While staffers to ministers in Australia receive clearances, Paterson argues a vulnerability remains because no formal security vetting process is in place for employees of government backbenchers. Similarly, staffers for opposition MPs and for shadow ministers do not have a vetting process.

Paterson said that, as a bare minimum, “we should be making security vetting available to all MPs for their staff, and we should consider making it compulsory where those MPs serve on sensitive committees”.

“Foreign intelligence agencies have a voracious appetite for information about the views, plans and relationships of MPs and our staff are attractive potential targets for that collection – even if they don’t personally handle classified information,” he said.

“We shouldn’t be left to fend for ourselves when hiring and be required to do amateur informal vetting when we have sophisticated systems already in place to detect and manage these exact risks for ministerial staff and public servants.”
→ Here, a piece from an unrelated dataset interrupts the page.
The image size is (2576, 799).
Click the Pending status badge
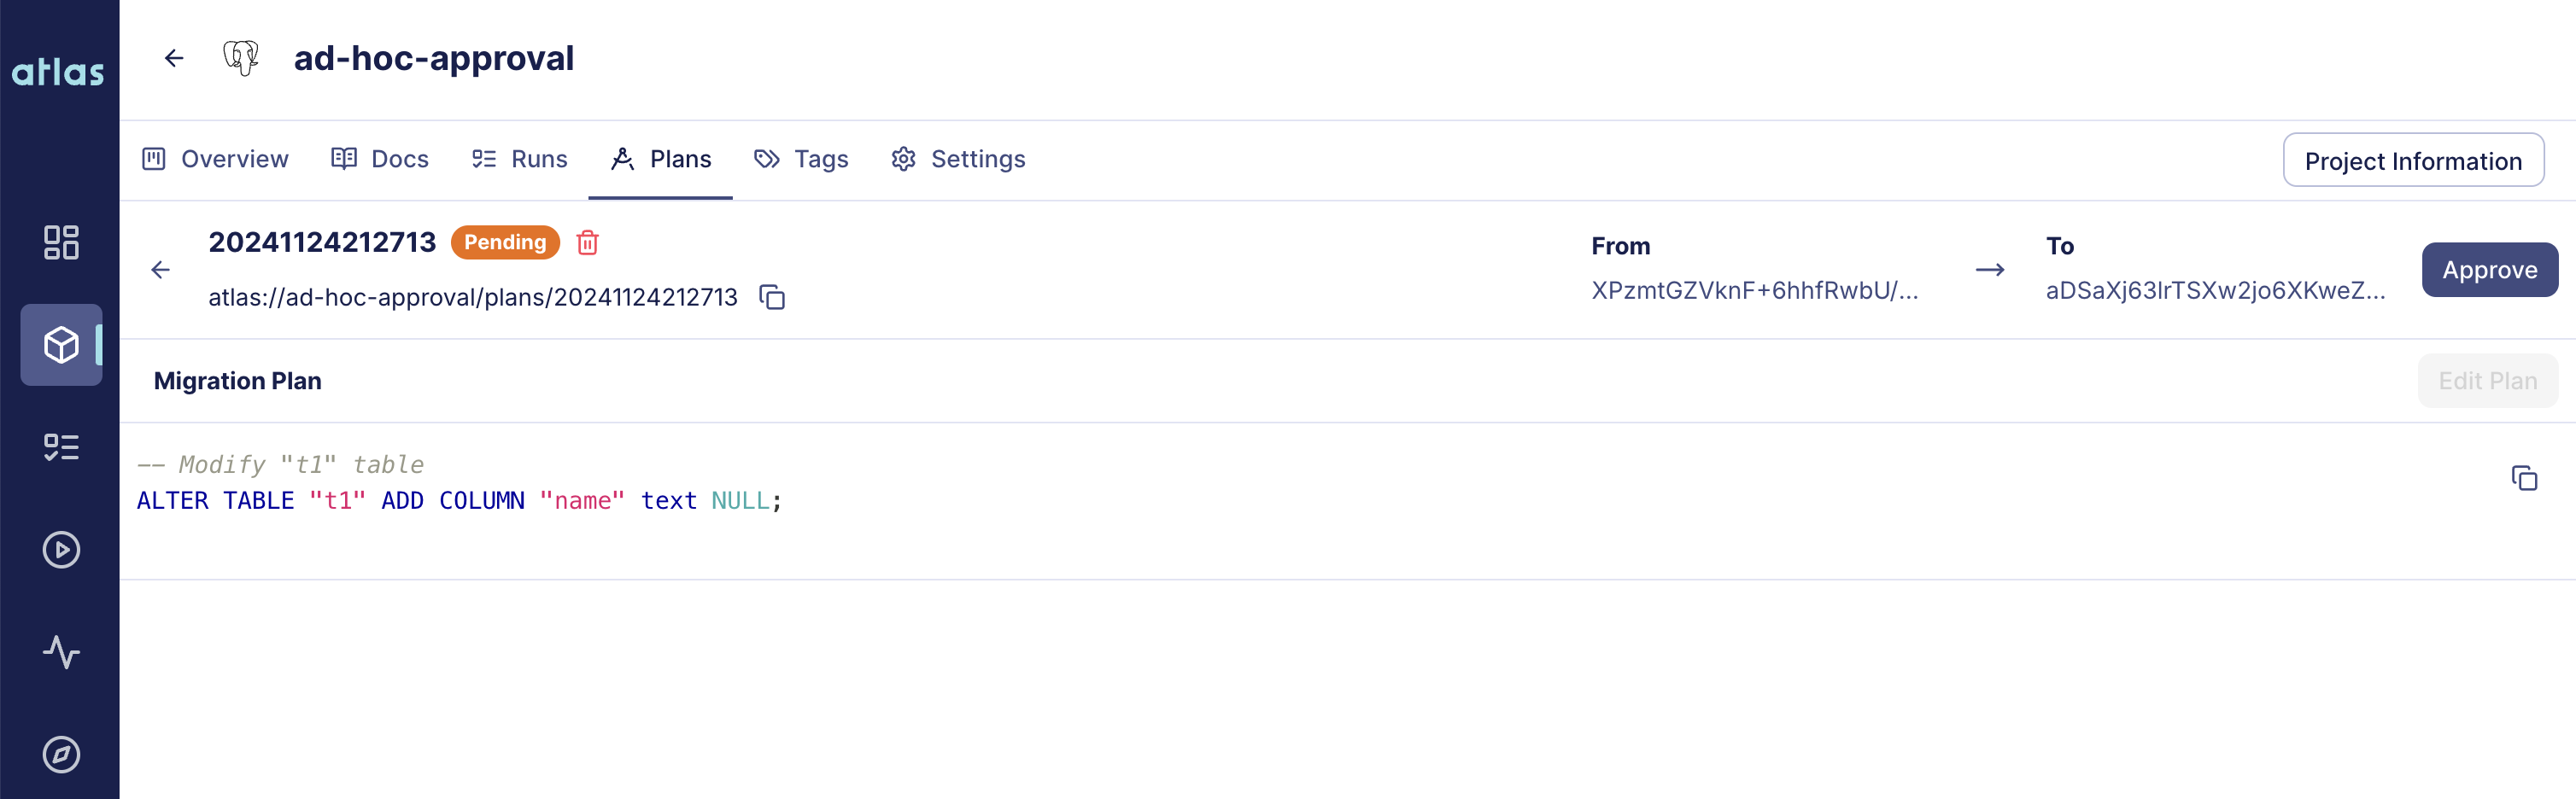[x=504, y=242]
A spokesperson for the home affairs minister, Clare O’Neil, did not respond to direct questions about whether the Australian government was considering expanding the vetting process for parliamentarians’ staff.

The spokesperson simply promised to follow advice: “The government will always follow security advice from intelligence agencies – including in relation to security vetting.”

In a speech on Monday evening, O’Neil reiterated her view “that Australia faces the most dangerous set of strategic circumstances since the second world war”.

O’Neil said while the threat of terrorism had not gone away, the spy agency Asio had “warned us repeatedly over the last two years [that] Australia is facing now an unprecedented threat … of espionage and foreign interference”.

The ASIO chief, Mike Burgess, wrote to parliamentarians in 2020 to warn that they were attractive targets for foreign intelligence services due to their ability to influence debate and policy, and access to information and decision-making.

“Political staffers have also been targeted, and we cannot rule out a proxy trying to get access to you through an unwitting relative, friend or business contact,” he wrote at the time.

On Monday, Guardian Australia reported allegations that a Chinese academic visiting Australia on a research trip had his accommodation raided and was offered $2,000 in cash by a man purporting to be from “the federal government” for information on his networks and contacts in China.

Both ASIO and the AFP declined to comment on the incident.

Australia introduced strong new laws against espionage and foreign interference in 2018. Those measures were taken into account in the UK’s development of its National Security Act that received royal assent in July.